» Records shown:
------------------------------------

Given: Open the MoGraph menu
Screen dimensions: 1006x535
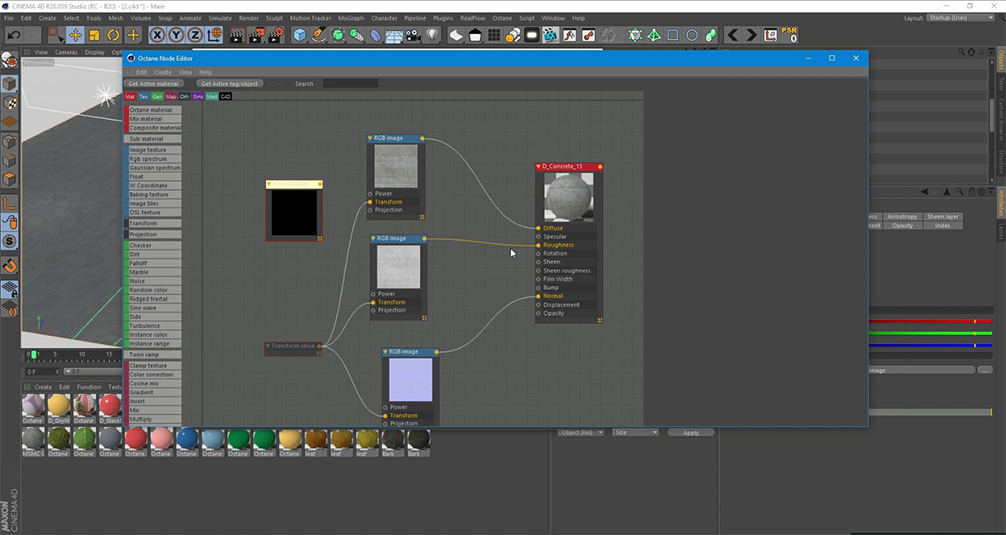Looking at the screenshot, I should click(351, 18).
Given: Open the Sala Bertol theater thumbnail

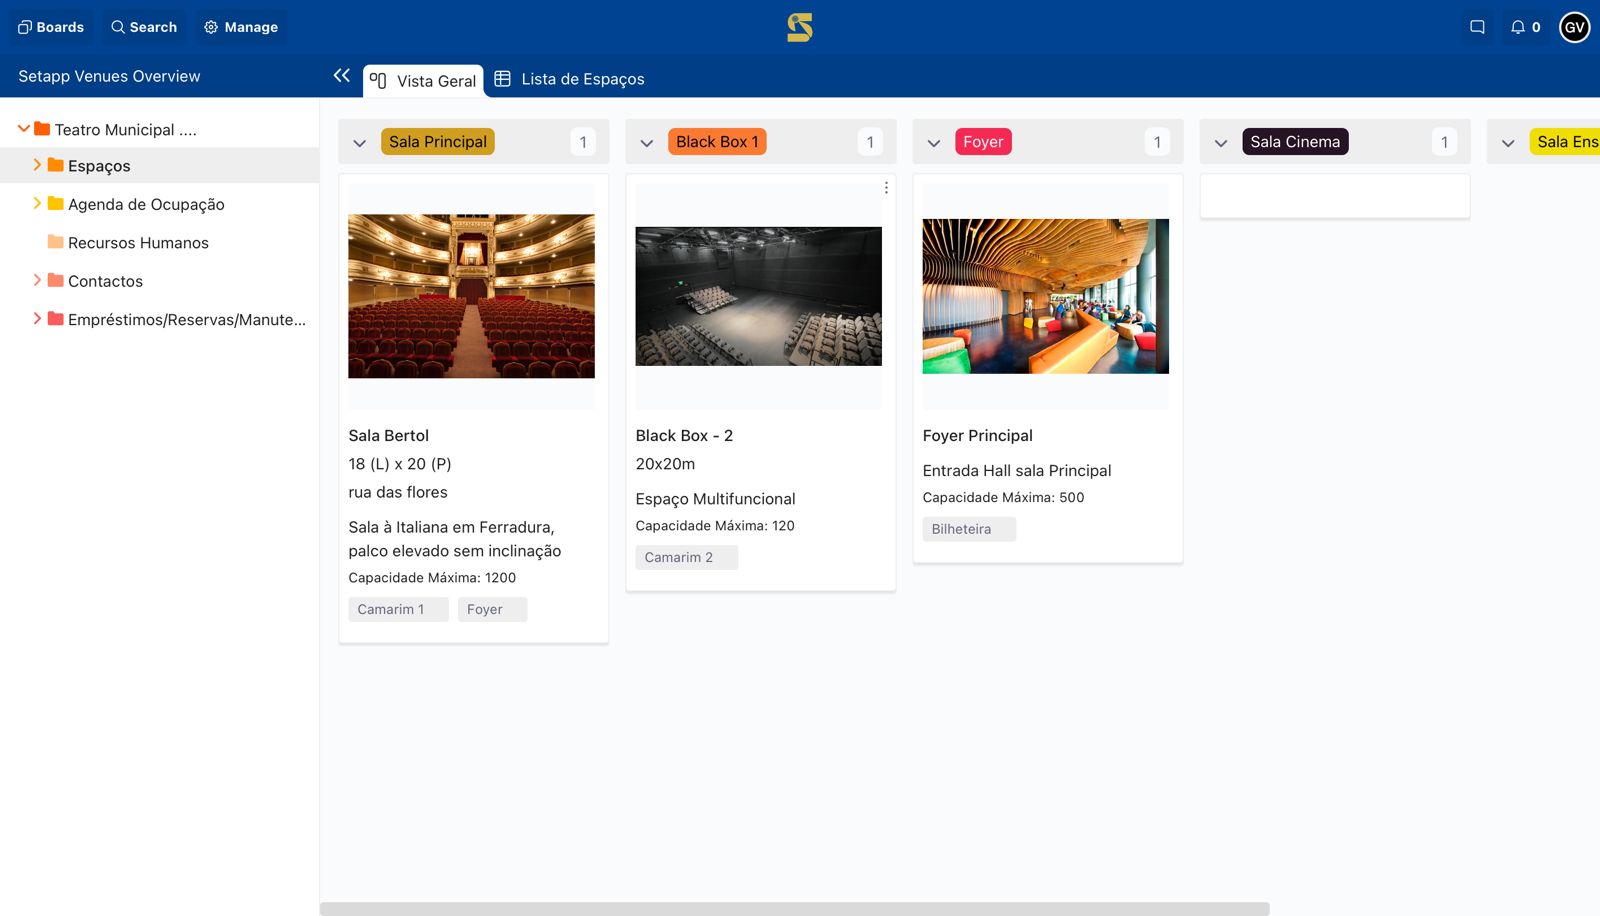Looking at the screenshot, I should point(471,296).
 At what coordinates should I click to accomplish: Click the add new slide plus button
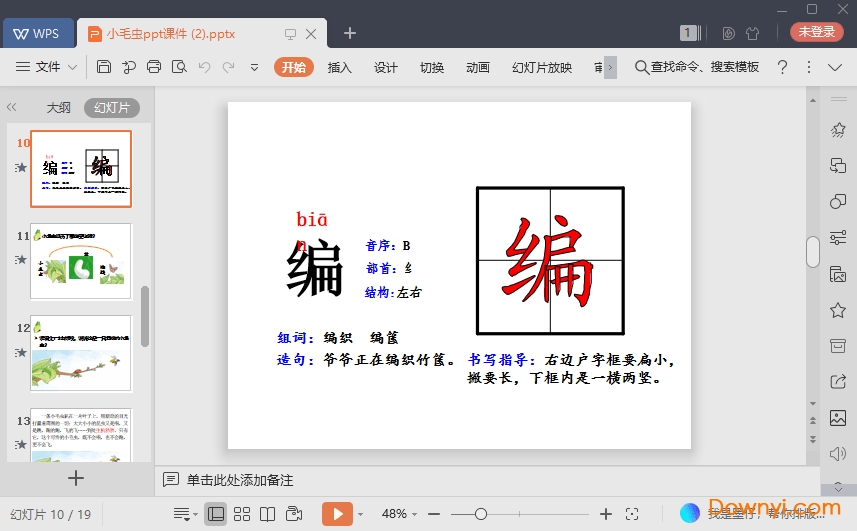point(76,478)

------------------------------------

Pictures are to be dropped; every line of the records is to be returned unchanged.

Given: Open the MoGraph menu
Screen dimensions: 1006x535
Looking at the screenshot, I should click(351, 18).
Given: Open the Sala Bertol theater thumbnail

Looking at the screenshot, I should point(471,296).
 At what coordinates should I click to accomplish: Click the add new slide plus button
point(76,478)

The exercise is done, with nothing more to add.